Government restrictions required St. Luke’s to temporarily shut down its outpatient clinic and elective surgery department. The result is a 40% decrease in revenue. As a hospital that serves the poor and needy in Nablus and surrounding villages, this loss of funding puts the core mission of St. Luke’s in jeopardy.
Salwa added, “On behalf of Dr. Walid and all the staff at our hospital, we would like to express our deep thanks and gratitude towards your solidarity and support to our mission at St. Luke’s Hospital and please keep us in your prayers.”
While their students are with their families, teachers in the Deaf-Blind Unit have created videos to teach parents how to increase communication with their child while building sensory excitement with common household items.
Holy Land Institute for the Deaf
In March HLID followed the direction of the Jordanian government and sent all students home. HLID teachers developed a program of their own for online education for deaf students. Students are spread throughout Jordan – including refugee camps and many poor communities without Internet access.

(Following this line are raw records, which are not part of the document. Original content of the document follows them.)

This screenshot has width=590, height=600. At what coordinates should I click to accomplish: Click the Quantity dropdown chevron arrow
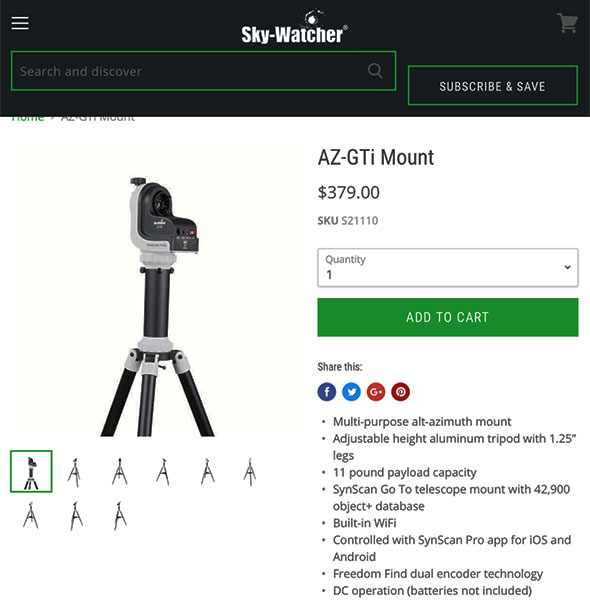point(567,267)
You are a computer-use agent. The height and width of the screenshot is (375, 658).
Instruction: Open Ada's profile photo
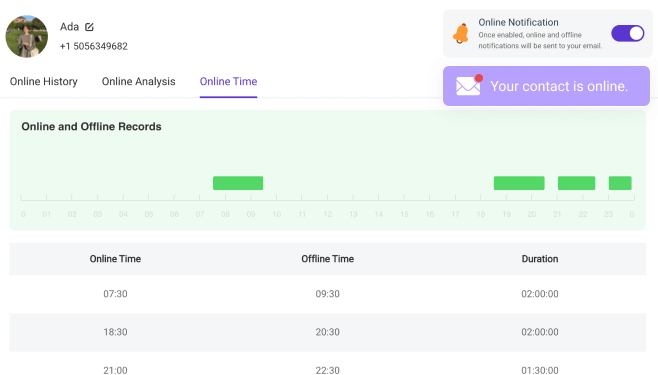coord(26,36)

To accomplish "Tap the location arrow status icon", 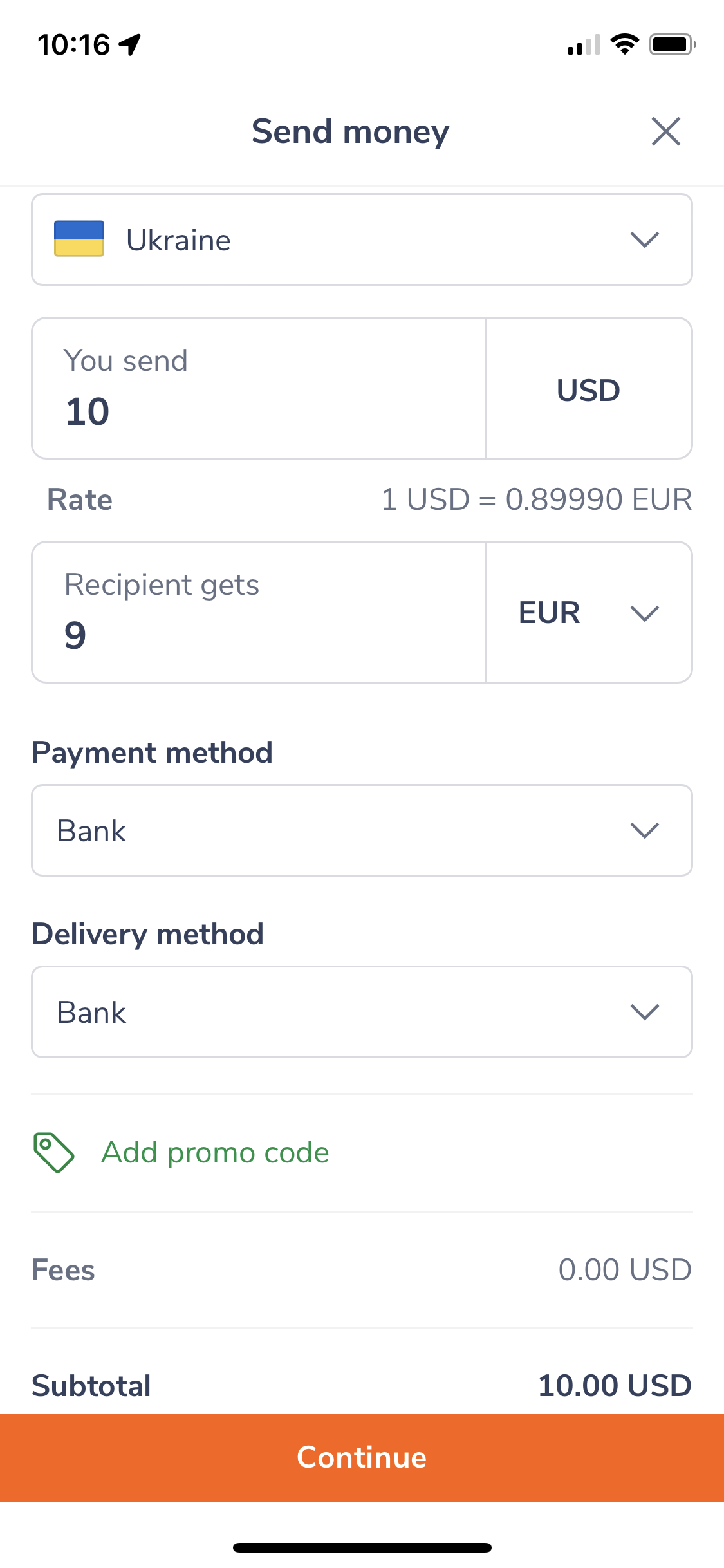I will tap(131, 44).
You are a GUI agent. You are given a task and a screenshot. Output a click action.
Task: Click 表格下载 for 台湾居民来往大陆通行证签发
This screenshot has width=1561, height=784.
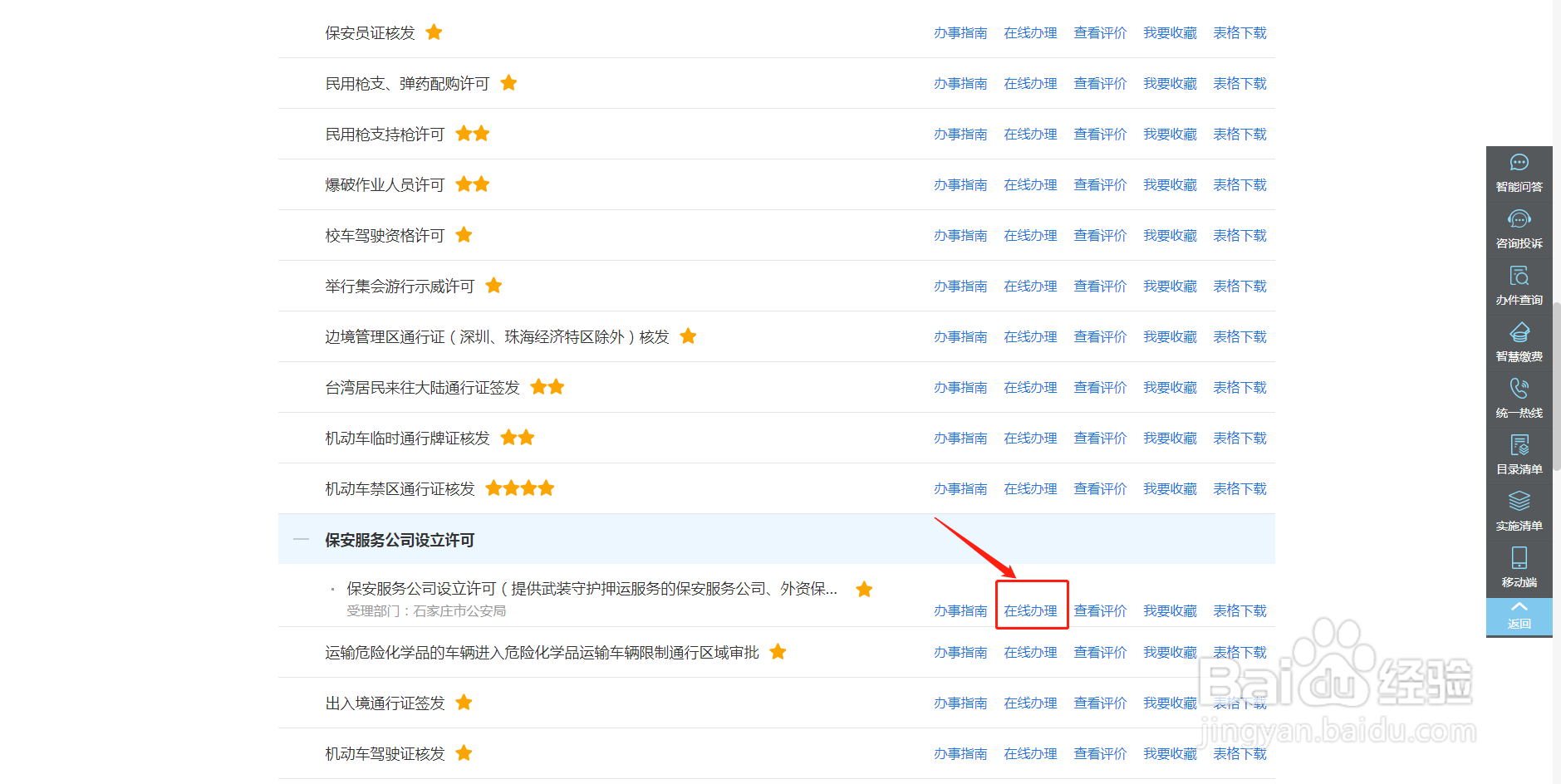(x=1239, y=387)
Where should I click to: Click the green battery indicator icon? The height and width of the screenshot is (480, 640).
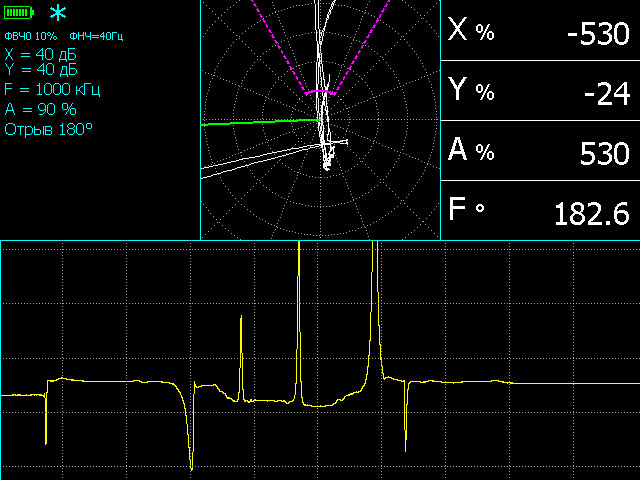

To ensure that every student could participate in online classes, HLID took on the added financial burden to provide Internet access for students whose families could not afford it.
Archdeacon Luay Haddad, executive director of HLID, told us recently, “Despite all the rough circumstances we face, we must continue being part of God’s ministry here on earth.”
The loss of income from teacher training courses and student boarding fees, coupled with the expense of developing and enabling online education for all students, puts HLID in a precarious financial position. Archdeacon Haddad added, “The future of our beloved institute is not certain yet.”
Christ Episcopal School
Archdeacon Samuel Barhoum, director of Christ Episcopal School, reports that teachers and students did an excellent job in transitioning to online learning when schools closed in Israel. Most of Christ School’s 1,200 K-12 students thrived with this new way of teaching, but there were difficulties for families without a computer or where there were many children in the family who needed to share one computer.
Schools in Israel reopened on May 4, but attendance is optional and online learning continues for families hesitant to send their children back to school. Most parents have stopped paying tuition due to economic hardship, and Christ School is struggling to pay teachers’ salaries.